Confira o posicionamento completo da escola:
"O COLÉGIO STATUS, em respeito aos nossos alunos, amigos, colaboradores e todos que fazem parte da construção da nossa história, vem a público esclarecer diversas injúrias, difamações e calúnias por meio de discursos de ódio dos quais está sendo alvo a nossa instituição, a proprietária, familiares, professores e psicóloga. A morte de Maria Suzarte foi um episódio trágico que comoveu e comove a todos devido à perda tão prematura de uma garota com uma vida inteira pela frente.
Nós temos colaborado com as investigações da Polícia Civil, que tenta esclarecer os fatos. Estamos contribuindo com a juntada de documentos e fornecendo depoimentos de pessoas que tanto tiveram convivência com Maria, bem como conhecem o seu histórico de problemas, os quais existiam antes mesmo de estudar em nosso colégio.

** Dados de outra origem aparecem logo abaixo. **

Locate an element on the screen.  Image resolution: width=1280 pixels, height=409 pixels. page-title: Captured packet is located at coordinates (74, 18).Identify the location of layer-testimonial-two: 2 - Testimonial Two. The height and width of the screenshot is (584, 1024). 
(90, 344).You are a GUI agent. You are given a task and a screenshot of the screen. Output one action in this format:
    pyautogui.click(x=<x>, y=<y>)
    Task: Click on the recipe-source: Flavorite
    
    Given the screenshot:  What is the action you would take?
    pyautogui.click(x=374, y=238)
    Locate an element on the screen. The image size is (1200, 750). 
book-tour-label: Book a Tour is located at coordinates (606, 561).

O que a sociedade precisa saber é que Maria era uma garota amada e querida por todos os profissionais da nossa escola, mas ela carregava uma lacuna muito grande de amor, sentimento este que nunca pudemos preencher porque a ausência dele estava em seu lar.
Maria foi vítima de uma negligência familiar muito grande, de pais que NUNCA compareceram a uma reunião escolar, pais que NUNCA participaram dos eventos da escola com os alunos, pais que NUNCA atenderam as nossas solicitações de comparecimento ao estabelecimento para tratar do comportamento da filha, pais que NUNCA sequer mandaram uma mensagem para saber “como estava a sua filha na escola”, os mesmos pais que hoje buscam transferir a culpa para nós com a perspectiva de um refúgio para se sentirem inocentes perante todos que perguntam “cadê a mãe e o pai que nunca perceberam nada na criança?”. De fato, eles não estavam lá quando Maria precisou, não estavam lá quando a escola tentou avisar e ajudar; apareceram tão somente agora, tentando incriminar quem, ao contrário deles, tentou se fazer presente na vida de Maria, jovem que, quando saía do colégio, perambulava pela cidade em vez de ir para casa, talvez porque seu lar não lhe fosse tão acolhedor.

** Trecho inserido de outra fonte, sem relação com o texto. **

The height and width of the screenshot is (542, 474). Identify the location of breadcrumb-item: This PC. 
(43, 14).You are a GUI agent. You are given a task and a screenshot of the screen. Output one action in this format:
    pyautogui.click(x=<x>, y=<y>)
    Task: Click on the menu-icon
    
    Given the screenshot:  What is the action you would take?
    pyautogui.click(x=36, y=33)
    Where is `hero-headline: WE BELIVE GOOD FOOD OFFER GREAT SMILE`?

Uma das conversas mais chocantes do tempo de Maria em nosso estabelecimento foi quando dissemos a sua mãe, Geane, que a menina queria ir embora para casa, pois não se sentia bem naquele dia, e a resposta que nos foi dada: “Ela não vai embora coisa nenhuma. Ela gosta de se aparecer e chamar atenção. Diga a ela para, mãe, esperar o pai ir buscá-la no horário da saída.”

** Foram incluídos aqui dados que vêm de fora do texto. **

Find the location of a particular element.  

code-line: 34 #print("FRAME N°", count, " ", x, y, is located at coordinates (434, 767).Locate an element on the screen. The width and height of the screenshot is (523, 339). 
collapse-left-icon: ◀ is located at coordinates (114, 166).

Nossa instituição e profissionais se declaram inocentes das imputações que vem sendo alvo, por parte especialmente da Mãe de Maria. Temos uma história de trinta anos construída com muita dedicação e zelo aos nossos alunos, em que nunca fomos denunciados por nenhum crime e temos a certeza que a verdade e a justiça prevalecerá comprovando a nossa inocência. Renovamos nosso compromisso com a educação, a verdade e, acima de tudo, a justiça, para que possamos todos continuar de mãos dadas entre família, escola e sociedade como um todo buscando tornar o mundo um lugar com mais amor, afeto e com menor ódio e hipocrisia."